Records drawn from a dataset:
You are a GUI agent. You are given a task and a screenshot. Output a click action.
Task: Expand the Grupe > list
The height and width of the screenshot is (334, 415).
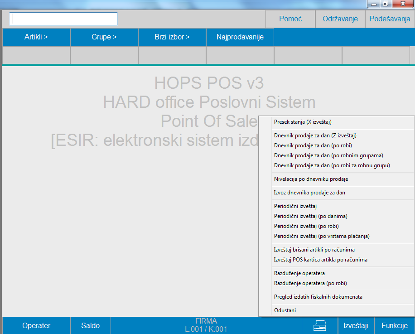[x=104, y=37]
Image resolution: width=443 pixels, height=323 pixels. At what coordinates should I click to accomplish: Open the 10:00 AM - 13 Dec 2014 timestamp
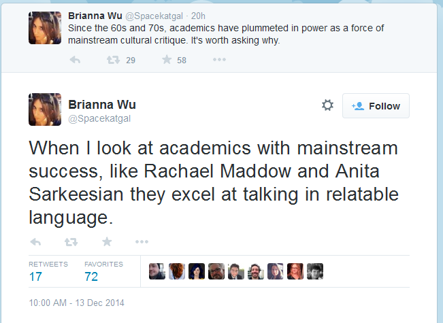(77, 303)
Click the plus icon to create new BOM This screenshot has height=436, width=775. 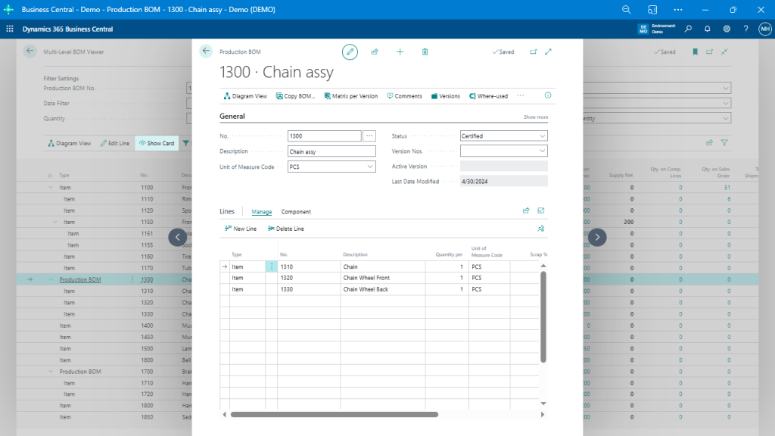400,51
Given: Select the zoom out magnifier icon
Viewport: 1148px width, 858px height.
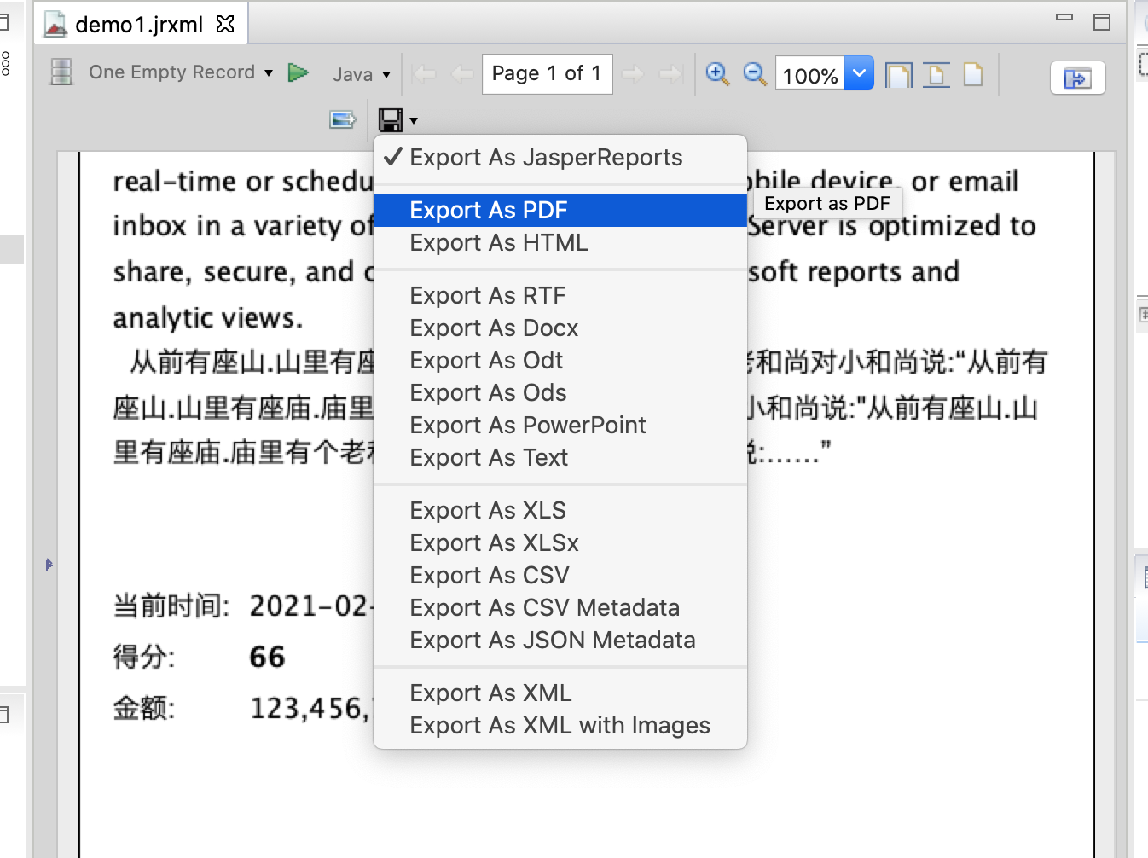Looking at the screenshot, I should [754, 75].

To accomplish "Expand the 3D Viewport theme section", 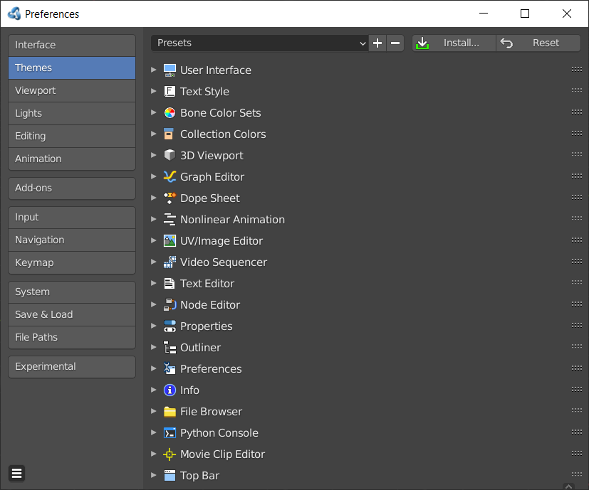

- What you have to do:
What is needed is a word-for-word copy of the lines from the one containing "Given: Select the zoom out magnifier icon" through the final line of the records above, both included, with the pictures left out.

- Output below:
Given: Select the zoom out magnifier icon
Viewport: 1148px width, 858px height.
Looking at the screenshot, I should [754, 75].

To accomplish "Expand the 3D Viewport theme section", 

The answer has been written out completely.